Puchacz wypalił o Lewandowskim. "Bogu nie wolno tego zabierać"

W czerwcu cała Polska żyła decyzją Michała Probierza o odebraniu Robertowi Lewandowskiemu funkcji kapitana reprezentacji Polski. Tymoteusz Puchacz w bardzo dosadny sposób wypowiedział się o decyzji byłego selekcjonera.
Probierz swoim postępowaniem doprowadził do rewolucji w kadrze. Lewandowski zawiesił występy w reprezentacji, a sam po porażce z Finlandią w eliminacjach do mistrzostw świata musiał podać się do dymisji.
Bałagan próbuje teraz posprzątać Jan Urban. Selekcjoner zasugerował, że podjął już decyzję, kto będzie kapitanem kadry za jego kadencji. Na razie nie ogłosił jednak swojej decyzji.
Puchacz ma jednoznaczne zdanie na temat całego zamieszania.

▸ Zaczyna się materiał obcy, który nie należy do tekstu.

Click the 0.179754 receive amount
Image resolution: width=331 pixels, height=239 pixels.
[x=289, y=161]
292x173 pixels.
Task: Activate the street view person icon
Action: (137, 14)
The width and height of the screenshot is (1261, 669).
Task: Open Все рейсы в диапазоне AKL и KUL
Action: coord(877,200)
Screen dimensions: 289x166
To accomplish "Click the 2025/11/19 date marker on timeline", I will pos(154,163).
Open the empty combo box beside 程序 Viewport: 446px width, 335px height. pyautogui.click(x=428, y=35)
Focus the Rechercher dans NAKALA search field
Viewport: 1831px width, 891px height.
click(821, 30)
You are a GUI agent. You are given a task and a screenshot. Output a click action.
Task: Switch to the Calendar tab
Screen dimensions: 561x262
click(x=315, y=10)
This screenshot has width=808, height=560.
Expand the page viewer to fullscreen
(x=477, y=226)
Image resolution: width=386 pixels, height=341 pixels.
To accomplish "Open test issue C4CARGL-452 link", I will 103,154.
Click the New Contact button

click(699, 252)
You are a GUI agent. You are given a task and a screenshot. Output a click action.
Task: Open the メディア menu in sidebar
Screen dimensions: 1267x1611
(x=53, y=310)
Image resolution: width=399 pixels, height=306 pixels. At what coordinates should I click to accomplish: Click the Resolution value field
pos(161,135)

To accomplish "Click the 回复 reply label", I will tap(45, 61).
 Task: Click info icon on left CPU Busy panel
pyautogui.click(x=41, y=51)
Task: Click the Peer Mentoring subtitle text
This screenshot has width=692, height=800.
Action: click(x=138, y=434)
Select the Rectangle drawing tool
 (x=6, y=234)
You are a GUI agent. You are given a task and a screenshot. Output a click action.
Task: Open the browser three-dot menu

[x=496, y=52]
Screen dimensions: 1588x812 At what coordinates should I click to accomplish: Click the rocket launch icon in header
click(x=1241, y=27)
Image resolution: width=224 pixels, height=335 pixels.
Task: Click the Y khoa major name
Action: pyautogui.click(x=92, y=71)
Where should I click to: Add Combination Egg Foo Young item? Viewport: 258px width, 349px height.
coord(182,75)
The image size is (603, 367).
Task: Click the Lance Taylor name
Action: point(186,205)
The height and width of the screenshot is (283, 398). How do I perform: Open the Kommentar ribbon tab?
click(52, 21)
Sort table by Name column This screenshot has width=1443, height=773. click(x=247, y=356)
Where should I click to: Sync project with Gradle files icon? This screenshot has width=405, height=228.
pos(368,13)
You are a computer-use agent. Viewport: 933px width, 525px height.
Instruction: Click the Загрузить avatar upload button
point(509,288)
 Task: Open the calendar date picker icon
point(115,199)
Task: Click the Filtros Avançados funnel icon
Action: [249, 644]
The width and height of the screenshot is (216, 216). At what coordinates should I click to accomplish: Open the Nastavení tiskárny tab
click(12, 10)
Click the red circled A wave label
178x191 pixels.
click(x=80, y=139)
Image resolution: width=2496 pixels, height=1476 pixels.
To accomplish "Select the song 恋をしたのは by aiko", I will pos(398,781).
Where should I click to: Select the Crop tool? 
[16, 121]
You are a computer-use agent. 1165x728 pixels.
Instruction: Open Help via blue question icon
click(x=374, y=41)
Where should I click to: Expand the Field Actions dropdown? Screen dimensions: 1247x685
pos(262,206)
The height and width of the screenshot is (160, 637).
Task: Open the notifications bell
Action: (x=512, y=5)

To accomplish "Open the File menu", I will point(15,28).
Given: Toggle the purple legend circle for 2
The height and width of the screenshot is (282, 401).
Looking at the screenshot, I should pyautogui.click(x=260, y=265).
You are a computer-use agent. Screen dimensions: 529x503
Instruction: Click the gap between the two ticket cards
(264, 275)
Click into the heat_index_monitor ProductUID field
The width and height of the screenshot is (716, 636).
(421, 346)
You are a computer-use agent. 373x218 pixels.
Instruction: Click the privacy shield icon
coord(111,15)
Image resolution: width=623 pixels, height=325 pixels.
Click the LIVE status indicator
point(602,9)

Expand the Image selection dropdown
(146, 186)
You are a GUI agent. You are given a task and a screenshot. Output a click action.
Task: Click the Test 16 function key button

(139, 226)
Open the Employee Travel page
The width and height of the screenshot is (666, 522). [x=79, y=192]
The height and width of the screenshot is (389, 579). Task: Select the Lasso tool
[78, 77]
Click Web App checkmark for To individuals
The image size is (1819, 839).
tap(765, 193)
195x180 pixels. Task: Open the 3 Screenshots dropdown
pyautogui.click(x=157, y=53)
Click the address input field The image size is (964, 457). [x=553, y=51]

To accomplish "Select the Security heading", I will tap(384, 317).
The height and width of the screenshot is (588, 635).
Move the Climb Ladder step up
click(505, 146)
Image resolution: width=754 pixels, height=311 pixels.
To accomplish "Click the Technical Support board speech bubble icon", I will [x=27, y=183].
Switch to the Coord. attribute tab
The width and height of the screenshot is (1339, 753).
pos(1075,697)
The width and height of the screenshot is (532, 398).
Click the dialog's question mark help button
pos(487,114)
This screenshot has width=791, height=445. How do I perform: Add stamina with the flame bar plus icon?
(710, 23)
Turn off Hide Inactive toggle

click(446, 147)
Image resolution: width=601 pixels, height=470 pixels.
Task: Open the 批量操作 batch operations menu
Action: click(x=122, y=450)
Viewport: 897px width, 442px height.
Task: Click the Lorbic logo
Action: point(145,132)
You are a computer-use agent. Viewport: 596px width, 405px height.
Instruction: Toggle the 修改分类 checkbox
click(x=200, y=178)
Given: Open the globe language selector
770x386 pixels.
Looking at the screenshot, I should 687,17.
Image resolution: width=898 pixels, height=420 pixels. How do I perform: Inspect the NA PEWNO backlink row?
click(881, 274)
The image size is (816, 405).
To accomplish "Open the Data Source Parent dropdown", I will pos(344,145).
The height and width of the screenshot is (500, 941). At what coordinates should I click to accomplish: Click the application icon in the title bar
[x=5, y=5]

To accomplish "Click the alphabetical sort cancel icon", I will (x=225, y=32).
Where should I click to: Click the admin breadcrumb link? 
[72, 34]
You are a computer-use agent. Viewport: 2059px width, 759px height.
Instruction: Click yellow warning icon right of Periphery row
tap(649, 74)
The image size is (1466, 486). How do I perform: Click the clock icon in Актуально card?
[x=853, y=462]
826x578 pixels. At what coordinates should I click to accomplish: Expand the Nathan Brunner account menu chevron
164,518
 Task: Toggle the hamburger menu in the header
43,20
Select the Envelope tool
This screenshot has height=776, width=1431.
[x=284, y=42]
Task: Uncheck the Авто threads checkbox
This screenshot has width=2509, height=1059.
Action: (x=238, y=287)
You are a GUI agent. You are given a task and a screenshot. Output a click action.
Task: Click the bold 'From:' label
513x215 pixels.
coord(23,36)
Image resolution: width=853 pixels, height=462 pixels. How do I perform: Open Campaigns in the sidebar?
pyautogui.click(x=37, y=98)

Jego zdaniem odebranie opaski Lewandowskiego było błędem.
- Tak nie powinno być. "Lewemu" naprawdę wolno więcej. Zasługuje na to, by szanować ten jego pomnik, który zbudował. Robi świetną robotę dla kadry i całego kraju. W mojej głowie Bogu nie można zabrać to, co jest boskie - powiedział Puchacz w rozmowie z Radiem Zet.
Reprezentacja Polski we wrześniu zagra z Holandią i Finlandią. Puchacz nie jest kandydatem do powołania - wciąż pozostaje bez klubu.